REQUIRED TASK: Edit the items from the line with "You are a computer-use agent." up to and including the line with "(x=601, y=341)", replacing "Error Checking" with "Spelling" and leaving everything else unchanged. Return only those lines, and leave the pictures out.

ENTRIES PROVIDED:
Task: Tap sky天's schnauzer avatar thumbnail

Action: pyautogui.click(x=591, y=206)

==

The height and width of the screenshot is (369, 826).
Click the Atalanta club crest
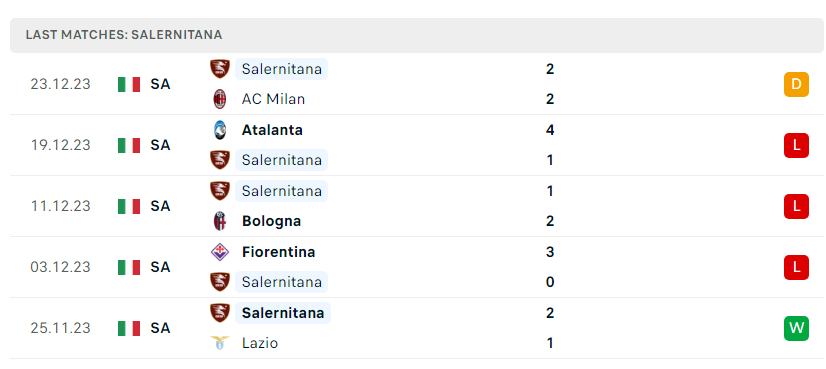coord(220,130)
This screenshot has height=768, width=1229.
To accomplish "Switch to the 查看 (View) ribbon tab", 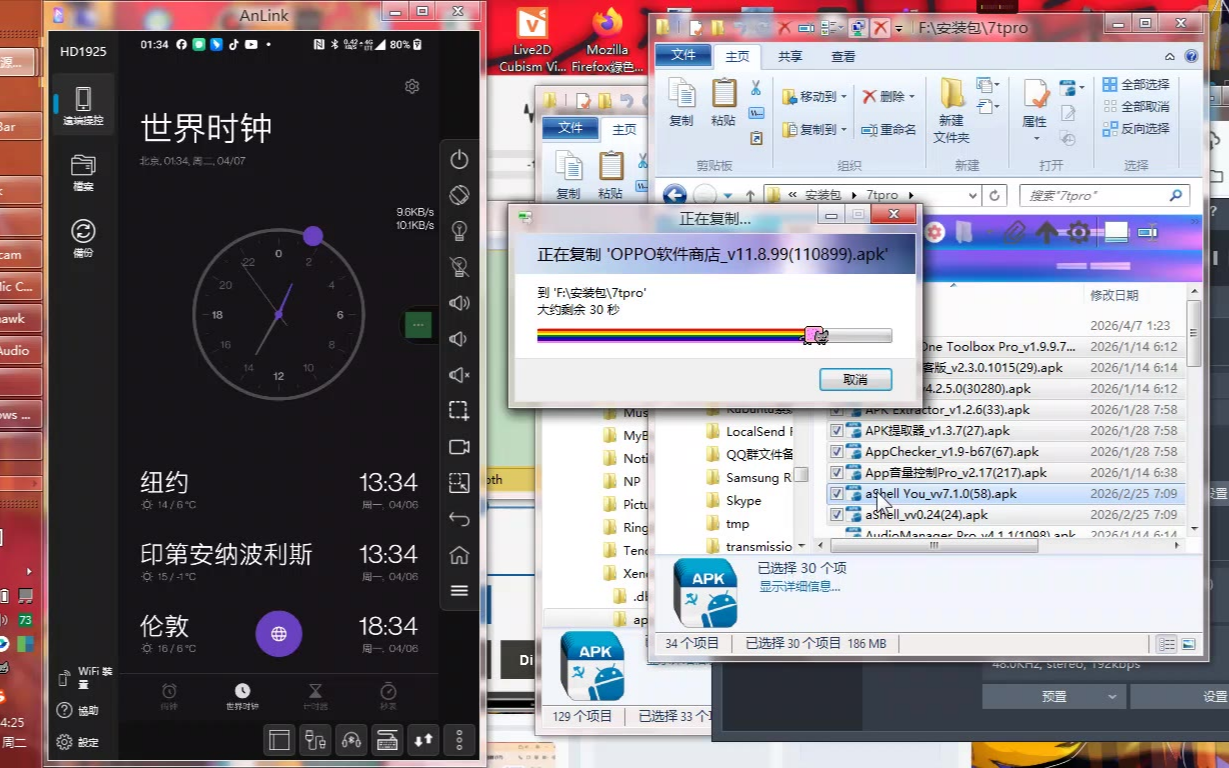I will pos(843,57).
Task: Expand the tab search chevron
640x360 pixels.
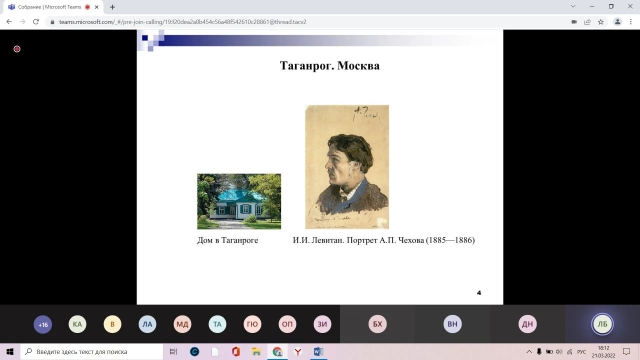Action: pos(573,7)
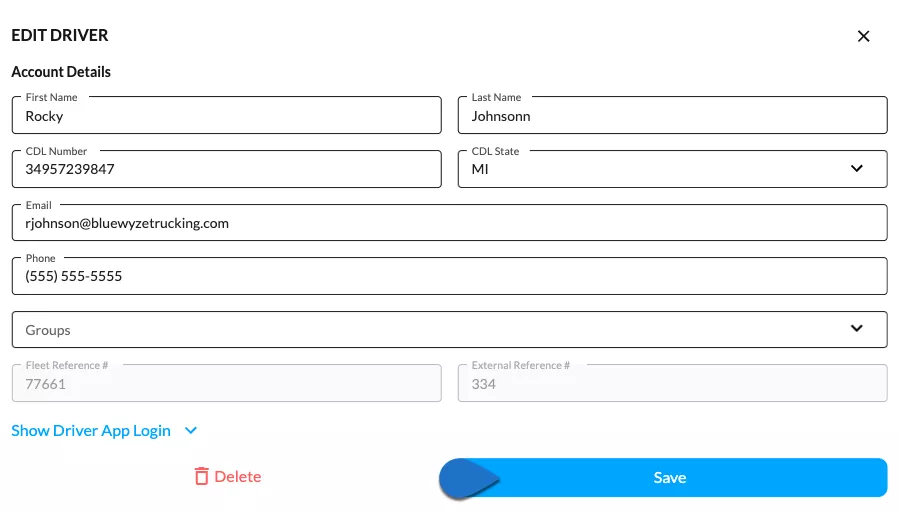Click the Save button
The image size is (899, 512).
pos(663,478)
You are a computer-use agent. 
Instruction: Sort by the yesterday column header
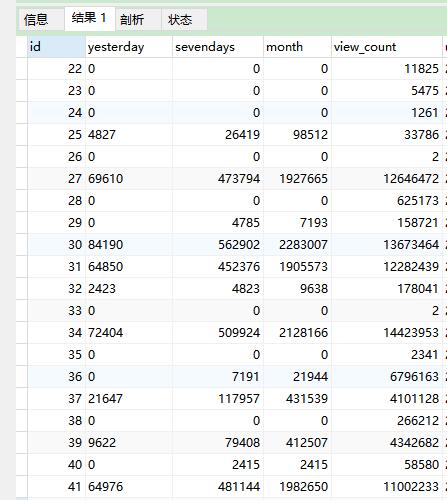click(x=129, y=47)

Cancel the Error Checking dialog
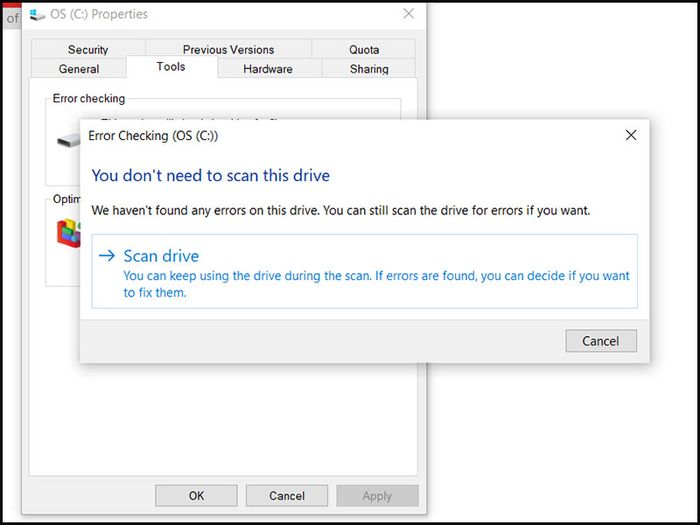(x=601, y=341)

FINISHED TASK:
You are a computer-use agent. 
Instruction: Sort by the yesterday column header
click(x=129, y=47)

Cancel the Spelling dialog
(x=601, y=341)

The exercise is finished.